*** Data extracts Section Begins ***

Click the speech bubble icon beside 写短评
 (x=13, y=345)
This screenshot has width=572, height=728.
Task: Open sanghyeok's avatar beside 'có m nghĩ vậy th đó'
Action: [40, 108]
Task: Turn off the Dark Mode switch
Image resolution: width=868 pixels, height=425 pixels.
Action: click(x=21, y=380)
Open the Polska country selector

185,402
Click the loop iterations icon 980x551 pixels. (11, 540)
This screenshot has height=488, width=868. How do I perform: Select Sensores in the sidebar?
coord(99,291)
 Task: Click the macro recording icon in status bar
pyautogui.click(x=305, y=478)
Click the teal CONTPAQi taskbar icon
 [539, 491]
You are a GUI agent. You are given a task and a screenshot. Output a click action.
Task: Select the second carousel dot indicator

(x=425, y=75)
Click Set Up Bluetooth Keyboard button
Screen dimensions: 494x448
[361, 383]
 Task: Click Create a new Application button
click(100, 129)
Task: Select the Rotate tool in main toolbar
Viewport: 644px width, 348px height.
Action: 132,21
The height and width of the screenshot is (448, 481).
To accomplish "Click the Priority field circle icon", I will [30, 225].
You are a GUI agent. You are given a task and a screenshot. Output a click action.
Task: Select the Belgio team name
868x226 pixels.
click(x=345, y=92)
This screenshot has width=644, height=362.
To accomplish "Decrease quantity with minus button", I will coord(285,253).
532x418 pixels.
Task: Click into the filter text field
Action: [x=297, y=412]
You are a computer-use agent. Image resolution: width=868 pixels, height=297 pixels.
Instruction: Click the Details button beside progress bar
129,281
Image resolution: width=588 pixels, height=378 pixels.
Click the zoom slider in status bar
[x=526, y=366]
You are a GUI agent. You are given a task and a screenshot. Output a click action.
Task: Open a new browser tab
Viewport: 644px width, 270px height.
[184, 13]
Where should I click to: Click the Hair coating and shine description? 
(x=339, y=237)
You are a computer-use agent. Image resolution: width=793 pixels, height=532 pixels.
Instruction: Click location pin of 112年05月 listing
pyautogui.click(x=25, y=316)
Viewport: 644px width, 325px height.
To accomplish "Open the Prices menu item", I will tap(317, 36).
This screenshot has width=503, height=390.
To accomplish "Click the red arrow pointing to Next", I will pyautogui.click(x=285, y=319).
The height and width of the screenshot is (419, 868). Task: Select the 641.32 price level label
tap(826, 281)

*** Data extracts Section Ends ***

#### Task objective
Once more, write out the records in full, exactly as they appear.

#### Result
Click the speech bubble icon beside 写短评
 (x=13, y=345)
This screenshot has width=572, height=728.
Task: Open sanghyeok's avatar beside 'có m nghĩ vậy th đó'
Action: [40, 108]
Task: Turn off the Dark Mode switch
Image resolution: width=868 pixels, height=425 pixels.
Action: click(x=21, y=380)
Open the Polska country selector

185,402
Click the loop iterations icon 980x551 pixels. (11, 540)
This screenshot has height=488, width=868. How do I perform: Select Sensores in the sidebar?
coord(99,291)
 Task: Click the macro recording icon in status bar
pyautogui.click(x=305, y=478)
Click the teal CONTPAQi taskbar icon
 [539, 491]
You are a GUI agent. You are given a task and a screenshot. Output a click action.
Task: Select the second carousel dot indicator

(x=425, y=75)
Click Set Up Bluetooth Keyboard button
Screen dimensions: 494x448
[361, 383]
 Task: Click Create a new Application button
click(100, 129)
Task: Select the Rotate tool in main toolbar
Viewport: 644px width, 348px height.
Action: 132,21
The height and width of the screenshot is (448, 481).
To accomplish "Click the Priority field circle icon", I will [30, 225].
You are a GUI agent. You are given a task and a screenshot. Output a click action.
Task: Select the Belgio team name
868x226 pixels.
click(x=345, y=92)
This screenshot has width=644, height=362.
To accomplish "Decrease quantity with minus button", I will coord(285,253).
532x418 pixels.
Task: Click into the filter text field
Action: [x=297, y=412]
You are a computer-use agent. Image resolution: width=868 pixels, height=297 pixels.
Instruction: Click the Details button beside progress bar
129,281
Image resolution: width=588 pixels, height=378 pixels.
Click the zoom slider in status bar
[x=526, y=366]
You are a GUI agent. You are given a task and a screenshot. Output a click action.
Task: Open a new browser tab
Viewport: 644px width, 270px height.
[184, 13]
Where should I click to: Click the Hair coating and shine description? 
(x=339, y=237)
You are a computer-use agent. Image resolution: width=793 pixels, height=532 pixels.
Instruction: Click location pin of 112年05月 listing
pyautogui.click(x=25, y=316)
Viewport: 644px width, 325px height.
To accomplish "Open the Prices menu item", I will tap(317, 36).
This screenshot has width=503, height=390.
To accomplish "Click the red arrow pointing to Next", I will pyautogui.click(x=285, y=319).
The height and width of the screenshot is (419, 868). Task: Select the 641.32 price level label
tap(826, 281)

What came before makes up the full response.